• _Exercise_
In the data below, find each line carrying the string "field" and copy it out.

===== Data listing =====

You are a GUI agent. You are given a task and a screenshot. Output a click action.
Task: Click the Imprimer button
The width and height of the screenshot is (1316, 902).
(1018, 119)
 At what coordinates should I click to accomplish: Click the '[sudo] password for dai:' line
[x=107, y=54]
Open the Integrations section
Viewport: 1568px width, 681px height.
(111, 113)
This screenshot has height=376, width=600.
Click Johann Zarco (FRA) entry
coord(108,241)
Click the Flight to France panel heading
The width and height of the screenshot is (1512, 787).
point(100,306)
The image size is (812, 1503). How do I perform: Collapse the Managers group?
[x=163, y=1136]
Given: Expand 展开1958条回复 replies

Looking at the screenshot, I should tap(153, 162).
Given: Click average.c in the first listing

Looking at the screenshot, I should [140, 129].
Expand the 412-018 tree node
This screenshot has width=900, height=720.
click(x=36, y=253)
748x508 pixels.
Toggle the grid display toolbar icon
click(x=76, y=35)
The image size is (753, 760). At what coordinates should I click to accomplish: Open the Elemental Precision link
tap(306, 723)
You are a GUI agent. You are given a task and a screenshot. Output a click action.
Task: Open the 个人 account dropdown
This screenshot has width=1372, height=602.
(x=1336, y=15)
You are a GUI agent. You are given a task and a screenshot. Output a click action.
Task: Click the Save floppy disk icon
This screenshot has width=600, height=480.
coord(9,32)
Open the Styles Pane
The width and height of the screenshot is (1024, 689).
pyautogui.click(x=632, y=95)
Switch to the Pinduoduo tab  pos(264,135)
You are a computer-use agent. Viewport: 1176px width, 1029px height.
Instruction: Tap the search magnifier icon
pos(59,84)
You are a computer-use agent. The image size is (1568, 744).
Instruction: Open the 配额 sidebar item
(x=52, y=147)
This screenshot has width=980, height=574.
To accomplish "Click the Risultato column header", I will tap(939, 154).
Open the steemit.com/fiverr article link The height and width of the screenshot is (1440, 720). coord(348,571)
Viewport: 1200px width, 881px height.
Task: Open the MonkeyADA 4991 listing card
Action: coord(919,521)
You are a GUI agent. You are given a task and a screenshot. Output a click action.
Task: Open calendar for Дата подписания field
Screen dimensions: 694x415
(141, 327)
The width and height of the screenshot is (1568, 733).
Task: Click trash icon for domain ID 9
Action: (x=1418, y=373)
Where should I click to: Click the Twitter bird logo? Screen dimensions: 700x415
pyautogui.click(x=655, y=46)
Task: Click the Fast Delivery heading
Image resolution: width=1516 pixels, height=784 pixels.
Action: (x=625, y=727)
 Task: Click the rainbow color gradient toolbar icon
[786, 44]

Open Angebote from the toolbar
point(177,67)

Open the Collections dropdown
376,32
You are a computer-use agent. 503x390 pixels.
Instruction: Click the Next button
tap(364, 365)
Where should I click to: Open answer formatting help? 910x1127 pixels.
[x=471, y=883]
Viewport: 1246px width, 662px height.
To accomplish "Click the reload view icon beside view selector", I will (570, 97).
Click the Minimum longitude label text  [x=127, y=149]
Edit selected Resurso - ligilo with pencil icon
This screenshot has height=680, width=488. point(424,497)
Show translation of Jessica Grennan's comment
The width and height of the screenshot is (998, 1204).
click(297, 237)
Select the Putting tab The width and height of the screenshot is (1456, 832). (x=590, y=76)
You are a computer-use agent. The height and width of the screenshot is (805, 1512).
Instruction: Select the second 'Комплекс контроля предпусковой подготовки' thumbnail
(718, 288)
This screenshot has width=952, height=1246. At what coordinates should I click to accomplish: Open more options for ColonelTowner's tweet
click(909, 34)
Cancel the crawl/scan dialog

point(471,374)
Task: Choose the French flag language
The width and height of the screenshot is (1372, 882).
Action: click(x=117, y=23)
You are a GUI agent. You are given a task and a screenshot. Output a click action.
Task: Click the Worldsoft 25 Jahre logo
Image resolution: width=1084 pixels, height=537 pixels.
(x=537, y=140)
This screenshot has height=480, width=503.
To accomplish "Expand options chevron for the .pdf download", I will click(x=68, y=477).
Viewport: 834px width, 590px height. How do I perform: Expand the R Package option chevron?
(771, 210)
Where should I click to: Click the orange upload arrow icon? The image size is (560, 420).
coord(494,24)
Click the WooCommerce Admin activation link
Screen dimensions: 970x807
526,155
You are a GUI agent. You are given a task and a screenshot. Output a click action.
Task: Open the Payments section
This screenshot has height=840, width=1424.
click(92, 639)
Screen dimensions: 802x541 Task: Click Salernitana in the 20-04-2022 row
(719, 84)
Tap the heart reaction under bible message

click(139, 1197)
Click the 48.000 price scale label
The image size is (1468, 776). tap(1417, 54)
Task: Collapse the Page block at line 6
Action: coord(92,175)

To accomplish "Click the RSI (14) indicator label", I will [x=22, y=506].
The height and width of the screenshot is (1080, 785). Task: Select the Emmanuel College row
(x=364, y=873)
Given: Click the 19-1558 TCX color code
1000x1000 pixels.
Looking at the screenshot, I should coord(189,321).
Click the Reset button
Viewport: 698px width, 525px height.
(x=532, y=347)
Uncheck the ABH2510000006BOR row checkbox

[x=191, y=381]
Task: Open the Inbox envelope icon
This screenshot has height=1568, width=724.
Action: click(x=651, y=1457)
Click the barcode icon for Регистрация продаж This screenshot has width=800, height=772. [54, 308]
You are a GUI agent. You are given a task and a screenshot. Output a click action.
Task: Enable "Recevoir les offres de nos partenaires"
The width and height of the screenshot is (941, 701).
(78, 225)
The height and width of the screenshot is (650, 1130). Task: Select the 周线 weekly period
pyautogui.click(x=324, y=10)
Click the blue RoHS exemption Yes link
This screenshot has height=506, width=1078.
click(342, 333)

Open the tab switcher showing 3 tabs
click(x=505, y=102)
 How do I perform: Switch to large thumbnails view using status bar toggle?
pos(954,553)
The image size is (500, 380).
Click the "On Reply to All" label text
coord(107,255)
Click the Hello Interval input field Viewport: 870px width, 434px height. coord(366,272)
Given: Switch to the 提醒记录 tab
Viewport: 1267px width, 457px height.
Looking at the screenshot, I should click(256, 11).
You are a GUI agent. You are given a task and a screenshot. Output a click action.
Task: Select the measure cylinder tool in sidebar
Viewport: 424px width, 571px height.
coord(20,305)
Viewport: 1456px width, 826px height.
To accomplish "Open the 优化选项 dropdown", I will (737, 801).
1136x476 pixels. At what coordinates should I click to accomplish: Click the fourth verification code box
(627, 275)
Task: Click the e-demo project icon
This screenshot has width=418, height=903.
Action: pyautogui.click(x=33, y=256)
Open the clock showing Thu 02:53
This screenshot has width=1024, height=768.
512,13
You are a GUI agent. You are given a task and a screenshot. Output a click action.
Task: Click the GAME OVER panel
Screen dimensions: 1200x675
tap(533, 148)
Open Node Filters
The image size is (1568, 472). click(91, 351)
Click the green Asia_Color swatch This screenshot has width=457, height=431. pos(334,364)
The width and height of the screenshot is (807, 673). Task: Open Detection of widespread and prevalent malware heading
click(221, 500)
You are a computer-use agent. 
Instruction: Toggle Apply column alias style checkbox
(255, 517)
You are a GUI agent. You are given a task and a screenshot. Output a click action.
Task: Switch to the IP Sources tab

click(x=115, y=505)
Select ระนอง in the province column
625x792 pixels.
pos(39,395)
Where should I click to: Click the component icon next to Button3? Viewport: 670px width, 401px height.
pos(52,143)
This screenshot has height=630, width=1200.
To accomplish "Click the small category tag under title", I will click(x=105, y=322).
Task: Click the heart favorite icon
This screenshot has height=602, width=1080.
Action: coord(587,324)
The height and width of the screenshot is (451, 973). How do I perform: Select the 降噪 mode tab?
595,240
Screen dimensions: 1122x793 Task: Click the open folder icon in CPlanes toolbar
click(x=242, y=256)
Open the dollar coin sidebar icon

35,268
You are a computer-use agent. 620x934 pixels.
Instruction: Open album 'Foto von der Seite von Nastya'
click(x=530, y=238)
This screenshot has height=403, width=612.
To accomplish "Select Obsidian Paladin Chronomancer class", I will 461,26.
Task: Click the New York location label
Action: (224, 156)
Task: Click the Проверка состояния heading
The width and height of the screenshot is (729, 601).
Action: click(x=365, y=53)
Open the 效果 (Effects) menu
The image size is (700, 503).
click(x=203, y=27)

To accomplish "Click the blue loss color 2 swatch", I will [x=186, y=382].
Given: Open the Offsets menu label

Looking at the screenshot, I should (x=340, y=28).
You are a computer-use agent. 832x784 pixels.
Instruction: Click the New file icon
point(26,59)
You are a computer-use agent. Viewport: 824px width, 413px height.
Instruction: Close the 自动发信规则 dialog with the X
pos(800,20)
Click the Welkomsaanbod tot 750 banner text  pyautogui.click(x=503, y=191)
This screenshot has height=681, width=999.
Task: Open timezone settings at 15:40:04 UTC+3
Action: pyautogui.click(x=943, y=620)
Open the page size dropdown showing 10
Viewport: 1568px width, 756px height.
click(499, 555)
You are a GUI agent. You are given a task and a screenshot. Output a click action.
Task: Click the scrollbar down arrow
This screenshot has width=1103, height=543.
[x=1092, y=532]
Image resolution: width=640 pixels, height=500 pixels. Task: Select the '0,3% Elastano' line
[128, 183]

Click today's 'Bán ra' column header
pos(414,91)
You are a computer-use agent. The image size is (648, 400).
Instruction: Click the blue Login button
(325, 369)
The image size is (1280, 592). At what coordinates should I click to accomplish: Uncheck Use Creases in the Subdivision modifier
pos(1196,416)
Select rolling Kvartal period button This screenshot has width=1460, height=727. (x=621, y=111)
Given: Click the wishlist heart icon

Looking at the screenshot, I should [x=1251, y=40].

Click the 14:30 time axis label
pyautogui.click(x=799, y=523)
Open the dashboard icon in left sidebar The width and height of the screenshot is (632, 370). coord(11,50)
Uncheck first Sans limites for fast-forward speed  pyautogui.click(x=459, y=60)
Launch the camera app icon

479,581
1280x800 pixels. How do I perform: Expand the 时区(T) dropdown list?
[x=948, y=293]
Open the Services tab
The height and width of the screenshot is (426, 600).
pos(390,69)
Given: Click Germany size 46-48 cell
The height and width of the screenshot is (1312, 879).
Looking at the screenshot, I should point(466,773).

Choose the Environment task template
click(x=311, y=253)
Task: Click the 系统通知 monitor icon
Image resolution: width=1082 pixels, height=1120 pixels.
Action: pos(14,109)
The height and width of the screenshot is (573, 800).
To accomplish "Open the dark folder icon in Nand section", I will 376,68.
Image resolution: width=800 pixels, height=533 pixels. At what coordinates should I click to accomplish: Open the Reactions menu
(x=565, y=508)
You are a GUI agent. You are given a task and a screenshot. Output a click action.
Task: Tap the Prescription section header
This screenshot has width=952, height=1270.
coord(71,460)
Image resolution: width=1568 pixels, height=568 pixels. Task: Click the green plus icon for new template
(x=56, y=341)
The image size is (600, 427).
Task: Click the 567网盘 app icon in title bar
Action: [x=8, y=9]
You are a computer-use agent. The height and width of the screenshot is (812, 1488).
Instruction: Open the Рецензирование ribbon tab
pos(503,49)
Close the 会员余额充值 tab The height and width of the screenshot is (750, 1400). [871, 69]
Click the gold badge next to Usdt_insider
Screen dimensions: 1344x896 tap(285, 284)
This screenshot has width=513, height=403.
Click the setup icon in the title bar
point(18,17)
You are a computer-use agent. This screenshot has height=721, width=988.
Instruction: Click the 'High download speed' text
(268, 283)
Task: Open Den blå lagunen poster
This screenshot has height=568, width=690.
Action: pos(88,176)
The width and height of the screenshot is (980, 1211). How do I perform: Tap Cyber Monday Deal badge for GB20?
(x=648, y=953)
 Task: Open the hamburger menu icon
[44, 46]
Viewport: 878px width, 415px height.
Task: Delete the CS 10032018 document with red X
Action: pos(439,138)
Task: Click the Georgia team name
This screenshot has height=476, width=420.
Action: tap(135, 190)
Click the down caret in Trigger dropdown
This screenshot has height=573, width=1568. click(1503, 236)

=====

• _Solved exercise_
Task: Open calendar for Дата подписания field
Click the Hello Interval input field Viewport: 870px width, 434px height. coord(366,272)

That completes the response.